The best French meal I've had was eaten during a vacation that included three days in Paris. Nothing fancy-we were traveling on a budget-but quintessentially Parisian: simple food in a small, lively corner bistro.
I finally had a similar experience just the other night, on a visit to the East Village's Café Chloe. I am excited to report that San Diego finally has an authentic French bistro.
Café Chloe sports the classic bistro look: a simple and elegant color scheme, intimate lighting and plenty of outdoor seating-though, given the colorful cast of characters still inhabiting the East Village, I'm not sure those are the seats I'd choose.
The concise menu details breakfast, brunch, lunch, small bites and dinner on one side of the page, with the other devoted to an unusually descriptive wine and beer list.
While most restaurants, in my experience, present merely a list of bottles, Café Chloe does away with this snobbish practice by describing each with a short list of colorful adjectives. The menu includes several food-friendly wines rarely served in restaurants, such as albariño, a pleasantly acidic Spanish white; New Zealand sauvignon blanc, equally pleasant and acidic; and a number of Oregon pinots noir.
Café Chloe also serves a small selection of quality beers, like Belgium's Orval Trappist Ale, Scotland's Traquair Coriander Ale and Samuel Smith's Imperial Stout. The only flaw here is the absence of some of our local craft brews, but at least the Bud/Miller/Coors triumvirate of mediocrity is avoided.
Food-wise, the menu takes a less-is-more approach. The descriptions are succinct and enticing, consisting of no more than the components of the dishes-no adjective-laden hyperbole required.
I ordered steak and frites with sherry butter and gorgonzola greens. That was the dish I had in Paris, and I was curious to see how Café Chloe's version measured up against that memory. My date opted for the chicken vol au vent with wild mushrooms and herb sauce. We also shared an appetizer of crostini with three spreads.
One of the impressive things about the service at Café Chloe was the attention to detail. I ordered a glass of wine to accompany the appetizer, but my date wanted an iced tea without caffeine. Our server went out of her way to make fresh tea and ice it, waiting to serve the beverages together. This courtesy was consistent throughout our meal.
The crostini were great. If one were to guess the definition of crostini based on the version served at most restaurants, one might think it's Italian for "unpleasantly hard bread." Here, though, the bread was only just browned, still retaining some softness, and lightly brushed with good-quality olive oil.

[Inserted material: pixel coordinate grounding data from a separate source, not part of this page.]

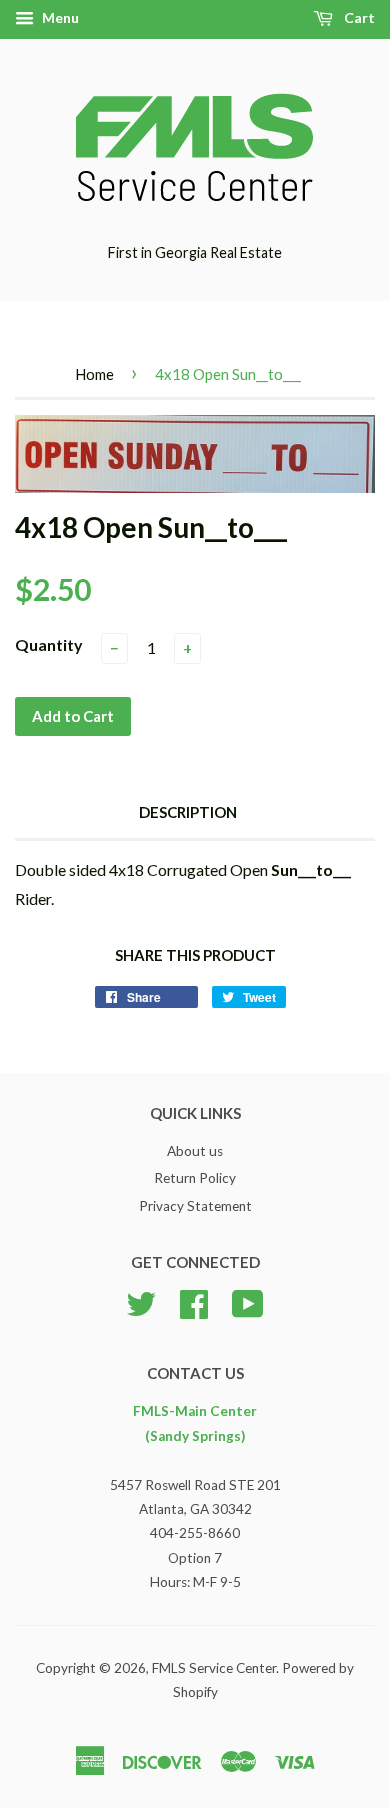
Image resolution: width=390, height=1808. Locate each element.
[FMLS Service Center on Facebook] (194, 1302)
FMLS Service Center (214, 1668)
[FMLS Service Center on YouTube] (248, 1302)
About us (195, 1151)
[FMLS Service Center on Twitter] (141, 1302)
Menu (59, 17)
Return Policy (195, 1178)
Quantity (49, 644)
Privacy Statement (195, 1206)
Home (94, 374)
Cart (358, 17)
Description (188, 812)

The bread was the perfect foil for the three spreads: spicy green olive, roasted red bell pepper, and garlic and tarragon. All the spreads were excellent and had intense, concentrated flavors. I especially liked the green olive, which had a nice kick on the finish and paired really well with the albariño.
The entrées were similarly impressive, particularly the steak and frites, a deceptively simple dish consisting of steak and fried potatoes. This version was every bit as good as what I remembered from my travels. The steak was grilled medium rare and topped with a compound butter flavored with sherry and shallots. The flavor is impossible to describe, but "heavenly" would be a good start. The accompanying fries were good, as was the salad on the side, but the meat was definitely the star.
The vol au vent was also quite tasty. This is sort of like a French version of chicken pot pie-flaky puff pastry filled with chicken, mushrooms and a tarragon-flavored cream sauce. Rich, buttery and bad for you-but in a good way.
For dessert, we sampled the fresh blackberry bread pudding with bourbon caramel sauce, and a side dish of house-made ice cream.
These desserts were as good as the rest of the meal, particularly the ice cream. The two varieties we sampled-honey and creme fraiche-had amazing clarity, their simple flavors cushioned by a silky base of frozen cream.
Café Chloe is open daily, with breakfast served Tuesday through Friday from 8 to 11 a.m.; lunch Monday through Friday from 11 a.m. to 4 p.m.; dinner Monday through Saturday from 5 to 10 p.m.; and brunch on Saturdays and Sundays. Prices are reasonable, with entrées in the mid-teens. Wines go for $25 to $45 a bottle, and about $6 to $10 per glass.